Orsus Solutions, a leading provider of technology that aggregates,
integrates and delivers information to web and wireless users, announced
that Bank Leumi, one of Israel’s oldest and largest banks, is using Orsus
Uno to power Israel’s first wireless financial services portal. Using Orsus
Uno, a comprehensive platform for rapidly creating and deploying web and
wireless applications, Bank Leumi is able to provide its mobile customers
with access to 22 types of financial and personal banking services,
including comprehensive information for checking, savings and foreign
currency accounts, in both Hebrew and English. Additionally, mobile
customers are able to access credit card and loan information, obtain
foreign exchange rates, receive alerts and more.

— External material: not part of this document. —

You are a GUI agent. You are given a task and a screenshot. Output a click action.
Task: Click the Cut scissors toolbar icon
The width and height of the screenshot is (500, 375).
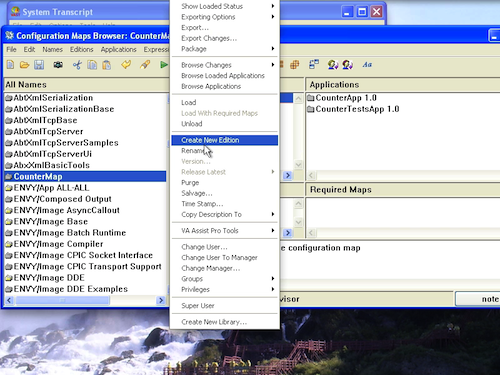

Orsus’ experience in the financial services sector brought to Bank
Leumi a domain expertise and comprehensive technology that allowed the bank
to quickly implement a wireless financial portal, benefiting its mobile and
wireless customers. Orsus’ easy-to-use graphical design interface enabled
Bank Leumi’s internal team to develop personalized applications for
customer deployment after one week of Orsus’ technical training.

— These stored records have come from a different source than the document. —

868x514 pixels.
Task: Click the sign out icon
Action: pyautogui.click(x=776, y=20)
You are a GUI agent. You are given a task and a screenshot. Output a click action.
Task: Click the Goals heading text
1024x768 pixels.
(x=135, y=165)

“Bank Leumi is a highly valued customer. We are proud that within a
short time we succeeded in providing them with the ability to adapt to the
mobile world quickly,” said Aryeh Finegold, founder and chairman of Orsus
Solutions. “The banking sector has unique demands, and Orsus is confident
in its ability to offer quick solutions to meet these demands.”

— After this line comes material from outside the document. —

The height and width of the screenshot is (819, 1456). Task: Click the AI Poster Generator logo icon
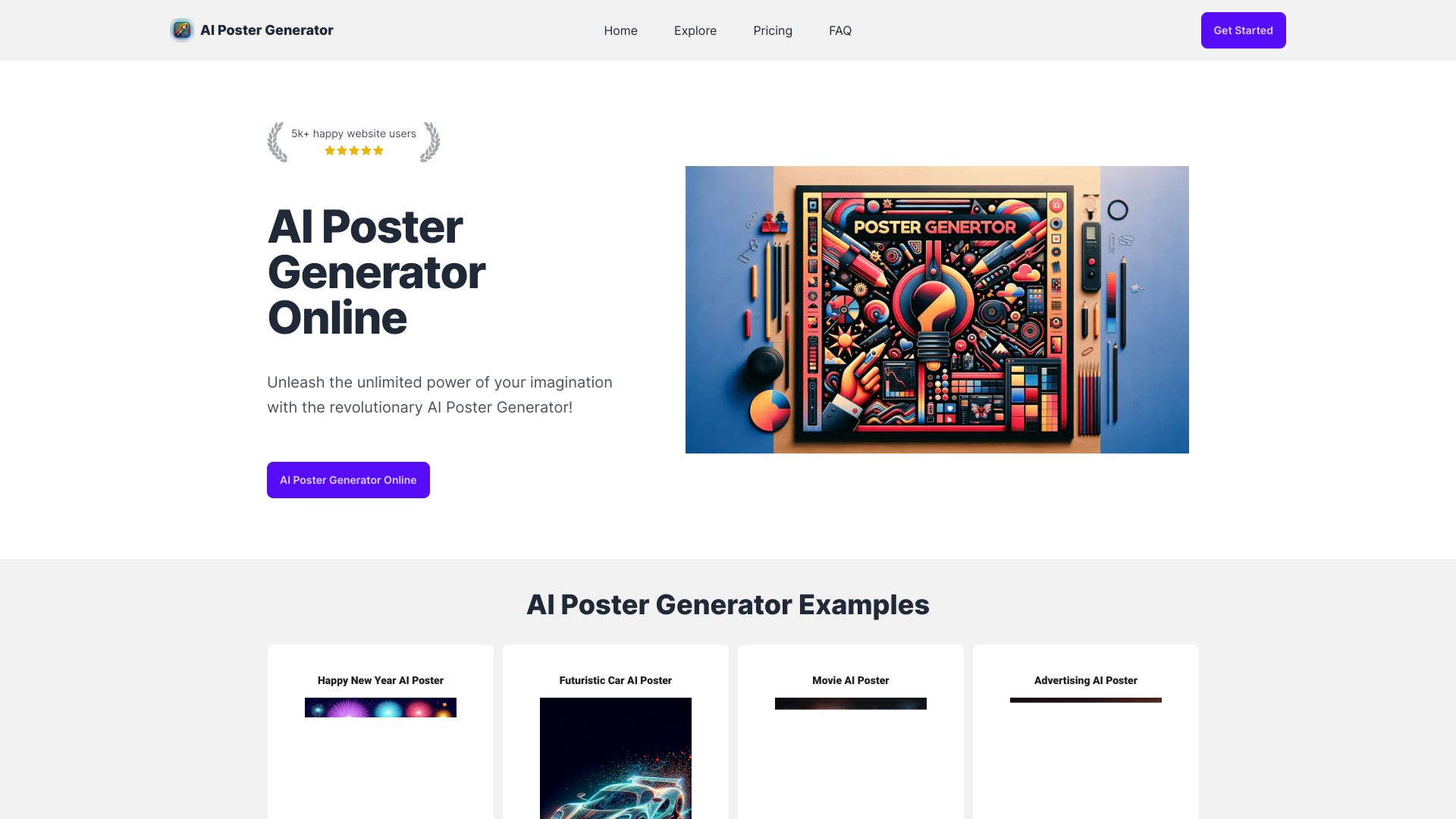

Available to Orange and GoNext Customers
Bank Leumi wireless services are available to customers of Orange
Israel and GoNext. Prior to the launch of the newly created banking portal,
Bank Leumi customers were limited to wireless access via Orange phones
utilizing SMS technology. Now, customers of Orange and Israeli wireless
operator GoNext can benefit from wireless banking services, by simply
accessing the bank’s new wireless portal on the mobile Internet.
The Orsus Uno platform includes Uno Studio, an environment for
developing complete web and wireless applications, and Uno Server, a
scalable, standards-based deployment server for Java and Windows.
Professional and novice developers use Uno Studio’s graphical process and
interface editors to prototype applications in hours and perfect them in
days. Depending upon complexity, the accelerated deployment time assists
organizations in meeting their information needs without placing additional
strain on IT resources.
Uno Server is built on a scalable Java architecture that is based on
platform, data-access, web and wireless standards, and runs on Windows
2000, HP, Sun and Linux servers. In addition, Orsus Server runs on J2EE
appservers based on WebLogic/BEA, iPlanet, HP Bluestone, jBoss and JRun.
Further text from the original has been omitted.